Requirements | Return every one of the records below word for word, line by line, but leave the pictures out.

Material provided |
◆ ◆ ◆

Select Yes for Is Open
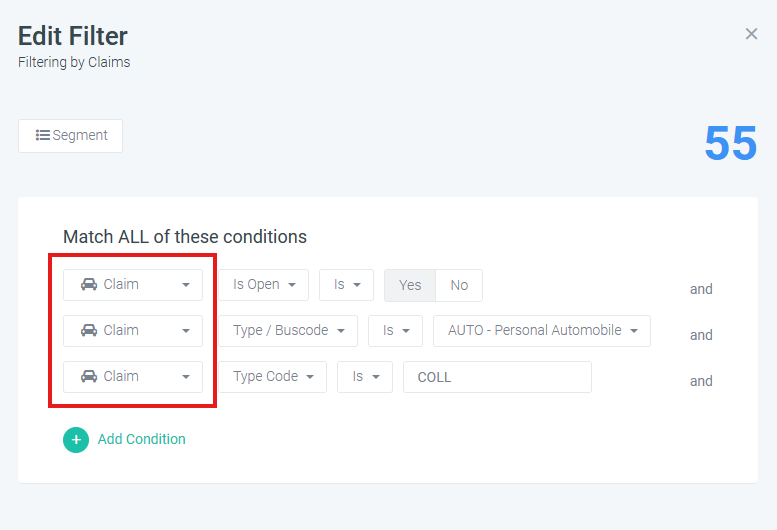Image resolution: width=777 pixels, height=530 pixels. [410, 285]
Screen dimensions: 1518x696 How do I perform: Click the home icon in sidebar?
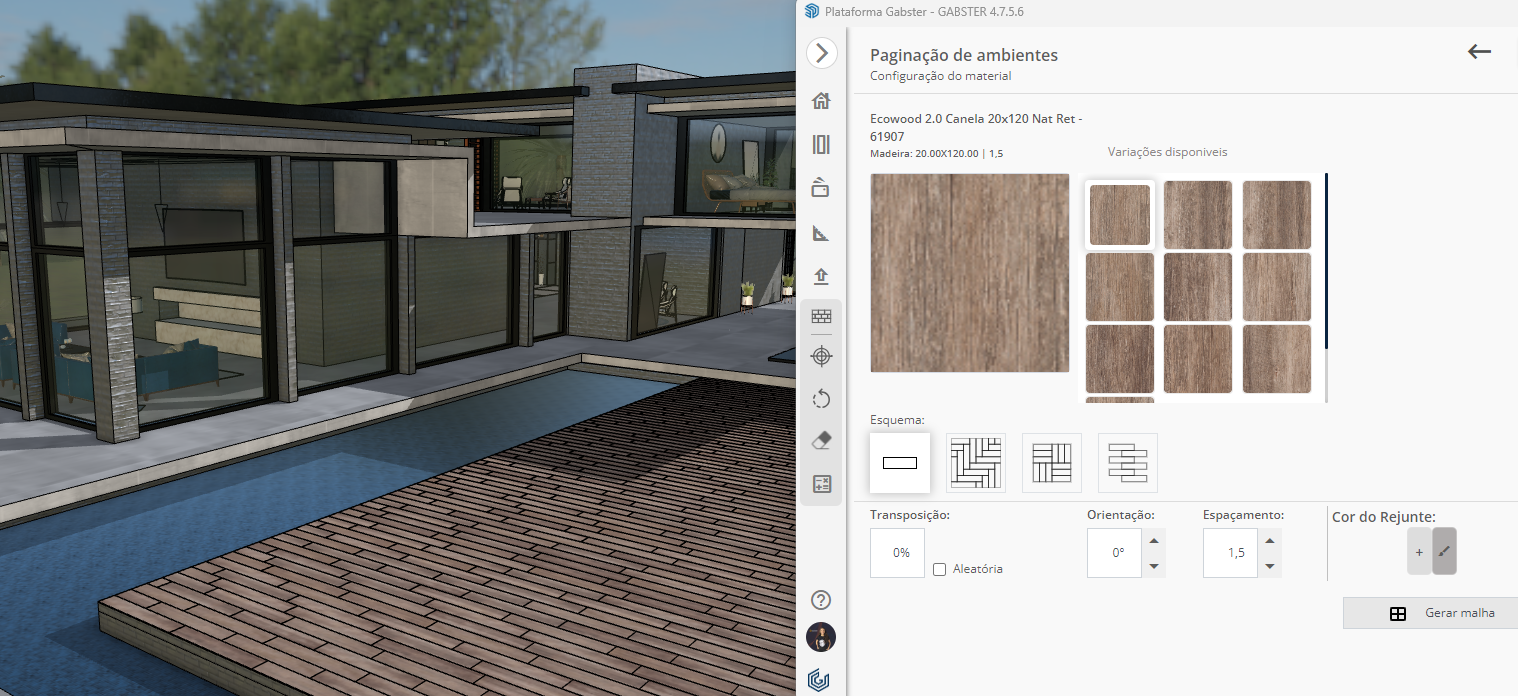[821, 101]
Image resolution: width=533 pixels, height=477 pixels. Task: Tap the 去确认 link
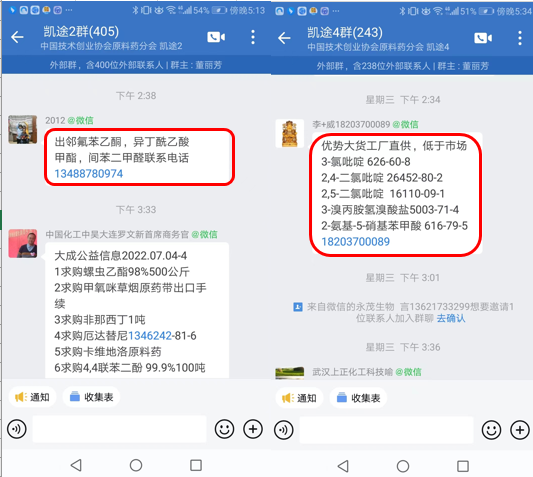coord(451,318)
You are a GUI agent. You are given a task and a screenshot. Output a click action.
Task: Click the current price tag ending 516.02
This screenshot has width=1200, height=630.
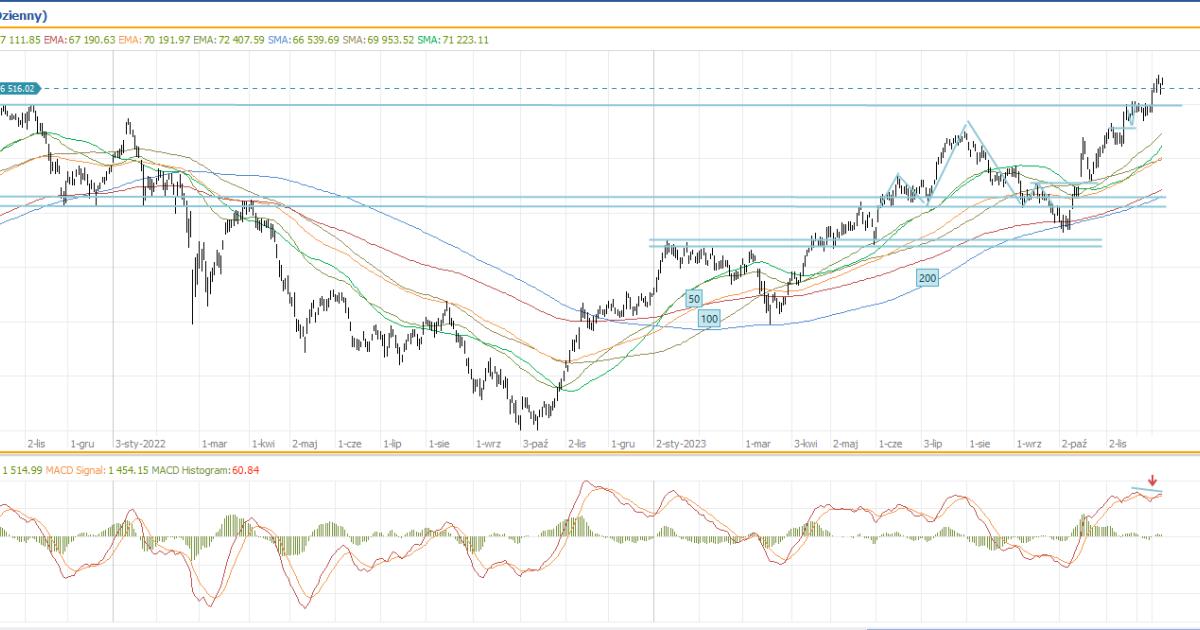pos(20,89)
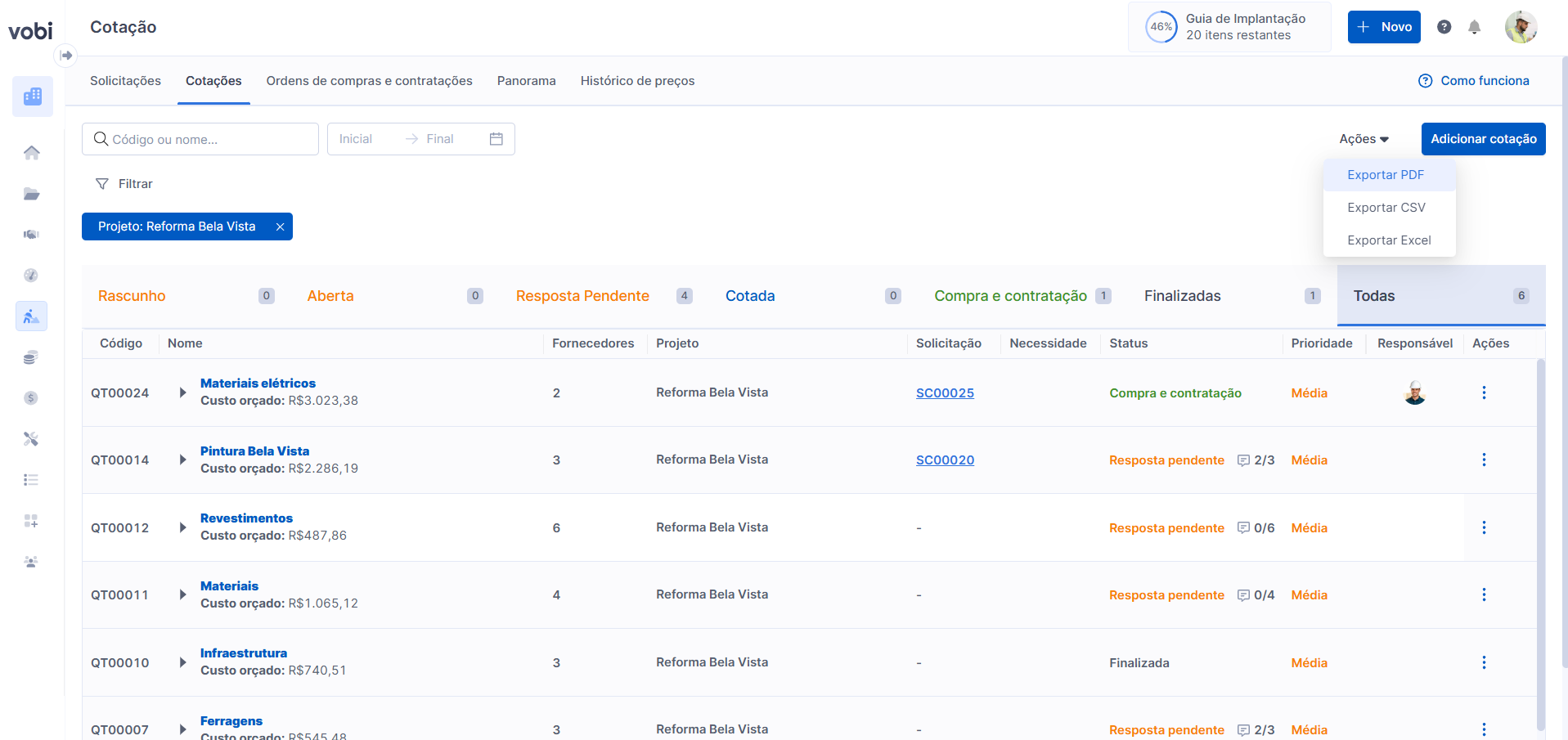The width and height of the screenshot is (1568, 740).
Task: Open the Guia de Implantação 46% progress
Action: [x=1229, y=27]
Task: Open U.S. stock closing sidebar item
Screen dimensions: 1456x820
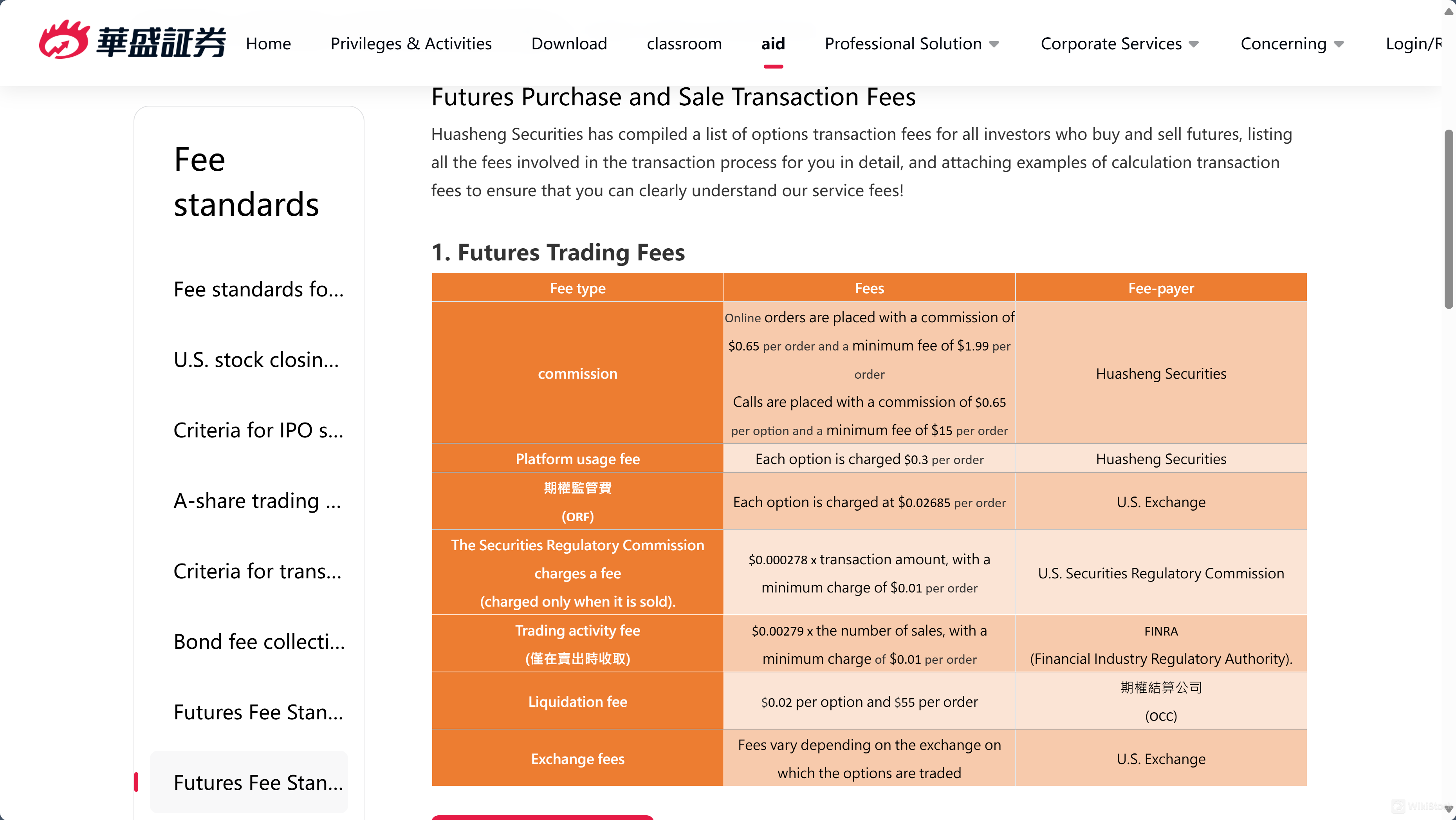Action: 256,359
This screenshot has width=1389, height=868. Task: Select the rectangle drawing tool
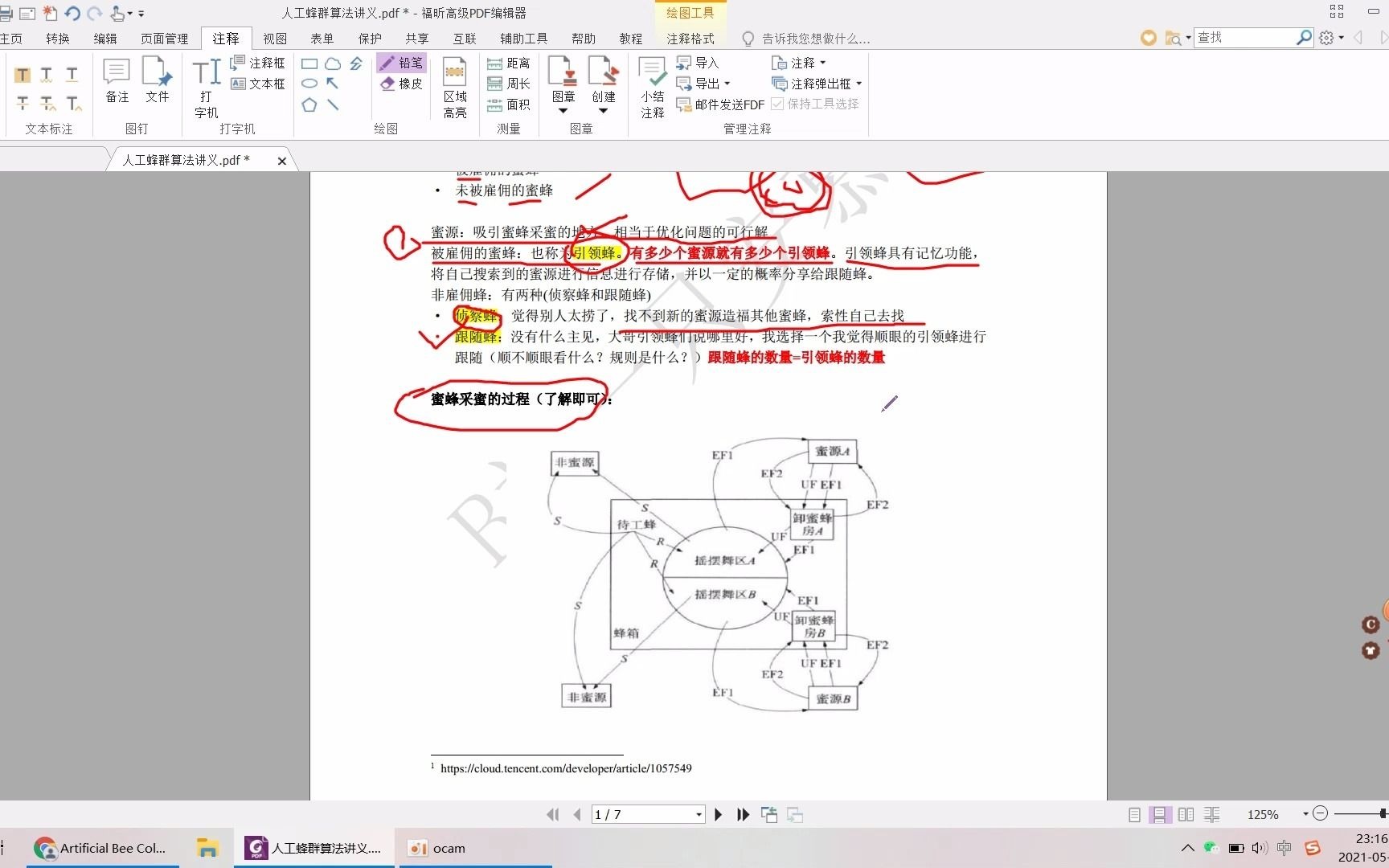point(310,63)
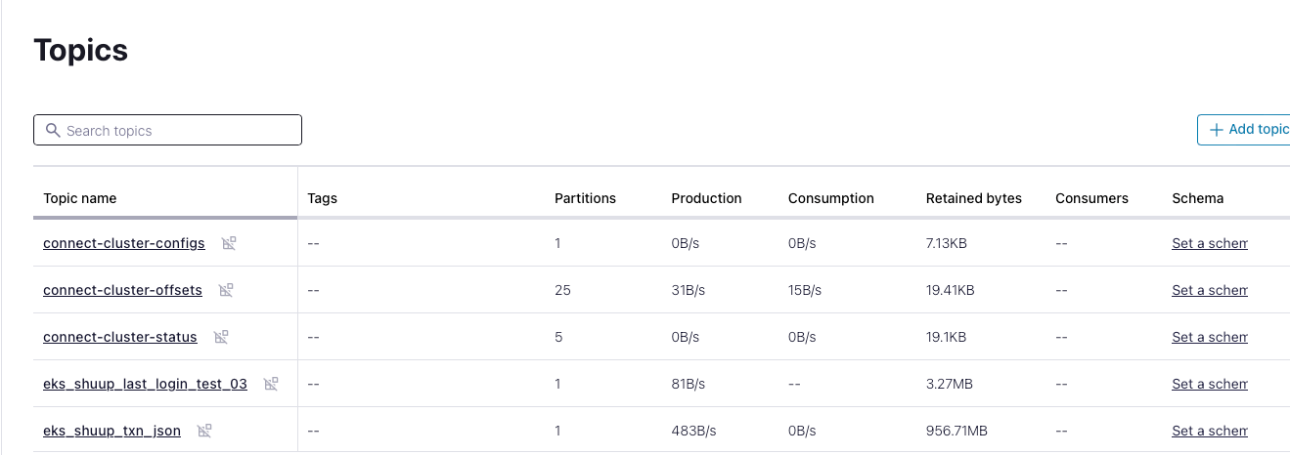This screenshot has height=455, width=1290.
Task: Click the icon beside connect-cluster-offsets
Action: [226, 290]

◆ ◆ ◆

Finished answer |
Select Yes for Is Open
Image resolution: width=777 pixels, height=530 pixels. [410, 285]
Screen dimensions: 1518x696 How do I perform: Click the home icon in sidebar?
[821, 101]
Image resolution: width=533 pixels, height=477 pixels. Task: Tap the 去确认 link
coord(451,318)
You are a GUI agent. You are given a task and a screenshot. Output a click action.
Task: Click the current price tag ending 516.02
This screenshot has width=1200, height=630.
pos(20,89)
The width and height of the screenshot is (1568, 740).
Task: Open the Guia de Implantação 46% progress
Action: [x=1229, y=27]
Task: Open U.S. stock closing sidebar item
Screen dimensions: 1456x820
Action: 256,359
This screenshot has width=1389, height=868. Task: Select the rectangle drawing tool
point(310,63)
This screenshot has height=455, width=1290.
Task: Click the icon beside connect-cluster-offsets
Action: [226, 290]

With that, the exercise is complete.